7.  Medical Tourism 2

7. Medical Tourism 2

4 March 2024

When I was in unbearable pain, I sometimes asked my GP for morphine. He always refused. Then I read about a woman in Glasgow who died an hour after being given a morphine injection; she had been given 20 times the dose. That cured me.

Between July and September 1998, I tried to contact the professor in Belfast several times. On 3 September I spoke to his secretary who was horrified he had not contacted me and was going to ring his wife! All these women looking after him. She said he was moving offices as he had been made Dean and I said his personal problems were nothing to do with me and that I had paid him £435 for two consultations, a bit of useless plastic and a tape, and I did not feel I was getting my money’s worth and if I didn’t hear soon I would go to the national newspapers. She laughed! We both laughed. She didn’t believe me. Or she’d heard it before.

On 8 September I left another message and an hour later there he was fluffing about with excuses. He then rang my GP to ask him to prescribe Prothiaden, the muscle relaxant for use at night and to up the dose if it didn’t work. I asked whether it was specific to the jaw or whether I would be universally floppy and maybe incontinent! He didn’t fall about but merely answered the question. He thought I might need a fatter splint as indeed I might, but he was not concerned about one side meeting before the other although he had stressed the importance of this at our first meeting.

Because I was desperate, he was reassuring and still convinced he would cure me. It may take longer with my advanced clenching. He went on at some length about the staircase effect which further research told me concerned the numbers of cures rising as you go up your unwell staircase! What that meant to me and my affliction I had no idea.

I started Prothiaden the next week and soon found I was very tired when I woke up and remained so all day. The professor advised me to persevere and even to increase the dose to three per night (75mg). He was amazed to hear it had side effects with such a low dose yet he was expecting me to be cured on it. He then suggested they may not have kicked in and that this could take months.

In December, as there was no improvement, he advised me to post the splint and he would get a larger one made. He suggested I come on 14 December.

I continued to sleep a strange Prothiaden sleep and had trouble coming to. Some days I hardly seem to wake up.

The Ireland trip went well and I had no head problems. I saw the professor for about three minutes as he fitted the enormous splint. He asked me few questions and seemed harassed and not that interested. However, he did say that my year of treatment was to start again.

Once back, H heard he was to join his next ship the following week after we had been trying to convince ourselves he would get extra leave and be here well into the New Year. So once again we tried not to let the thought of separation hang over the one week we had together.

I really persevered with the enlarged splint day and night for several years but it was, in the end, too huge and impractical for daily life. I did have a couple more made later but with no success.
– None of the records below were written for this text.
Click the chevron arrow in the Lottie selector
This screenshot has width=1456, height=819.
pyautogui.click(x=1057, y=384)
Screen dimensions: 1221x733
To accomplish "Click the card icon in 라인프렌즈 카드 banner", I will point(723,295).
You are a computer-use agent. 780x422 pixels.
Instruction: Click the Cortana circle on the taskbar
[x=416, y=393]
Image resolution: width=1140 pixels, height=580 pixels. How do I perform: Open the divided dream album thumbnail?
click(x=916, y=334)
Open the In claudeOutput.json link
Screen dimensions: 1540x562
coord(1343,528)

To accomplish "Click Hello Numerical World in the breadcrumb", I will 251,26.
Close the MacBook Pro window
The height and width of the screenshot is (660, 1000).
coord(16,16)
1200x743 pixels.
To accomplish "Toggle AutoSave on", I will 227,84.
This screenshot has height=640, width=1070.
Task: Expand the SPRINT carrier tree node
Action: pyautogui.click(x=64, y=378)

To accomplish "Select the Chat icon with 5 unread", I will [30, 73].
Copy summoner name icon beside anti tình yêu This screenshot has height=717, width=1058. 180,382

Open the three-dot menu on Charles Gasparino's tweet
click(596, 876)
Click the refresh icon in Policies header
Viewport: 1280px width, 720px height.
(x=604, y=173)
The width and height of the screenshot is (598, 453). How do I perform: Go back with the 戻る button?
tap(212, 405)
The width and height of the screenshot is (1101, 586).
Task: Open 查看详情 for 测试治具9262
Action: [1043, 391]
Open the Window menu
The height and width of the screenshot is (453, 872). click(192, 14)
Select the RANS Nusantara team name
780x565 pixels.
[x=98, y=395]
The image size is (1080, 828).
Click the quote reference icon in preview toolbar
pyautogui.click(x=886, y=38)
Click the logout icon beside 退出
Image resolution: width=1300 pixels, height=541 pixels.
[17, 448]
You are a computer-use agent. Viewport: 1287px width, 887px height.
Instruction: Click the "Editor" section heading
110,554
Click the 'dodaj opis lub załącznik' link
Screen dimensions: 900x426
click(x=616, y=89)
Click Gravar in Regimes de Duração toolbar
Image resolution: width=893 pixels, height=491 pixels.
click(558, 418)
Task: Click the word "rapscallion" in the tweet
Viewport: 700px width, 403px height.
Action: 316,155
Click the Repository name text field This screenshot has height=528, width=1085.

And of course, I lost it more than once, most notably in a coffee shop in Wimbledon when it fell out of my coat pocket when a passing person knocked it off the back of my chair. In retrospect I heard a clang but thought nothing of it. Later we went to Kensington High Street, an old shopping haunt of mine, and it was there that I missed the splint, and after several futile searches in bags and pockets, I went back with faint hope to the coffee shop. Imagine my jubilation when, after searching under all chairs, I found it under a man’s foot some tables from where it had started. Fortunately, they had not swept up or I would have had to search their rubbish. I wanted to dance a jig and drink a bottle of champagne, but the former was inappropriate and the latter a trigger.

Sometime later, after one of those trying-to-wake-up-as-though-drugged mornings, I decided to wean myself off Prothiaden. I was by this time worried for three reasons: firstly, I feared a stroke as it semi-paralysed my face on one side briefly but more than once; secondly, at times I could not even think of the words shag and cormorant as I looked at them at breakfast time and this was new; and thirdly, my concentration was terrible. If my muscles needed relaxing than I must do it manually. Of course, getting off it was not simple and I developed an almost permanent tension headache, not a migraine. Nothing relieved it. My GP suggested I go really slowly and stay on the 75mg every second day to start with. Because I felt so vile and irritable, I did this.

Meanwhile away from the allopathic world I was seeking answers with alternative practitioners from the more or less sane and established, to the far from sane and well … whacky.

In April I embraced the very sane Alexander Technique as there was a teacher in Oban. She suggested sending my hair to be analysed by someone she knew for £20.00. He was an expert in the less sane radionics and would get to the bottom of it, she said. But I was not ready for radionics. I decided to consult a chiropractor who came highly recommended.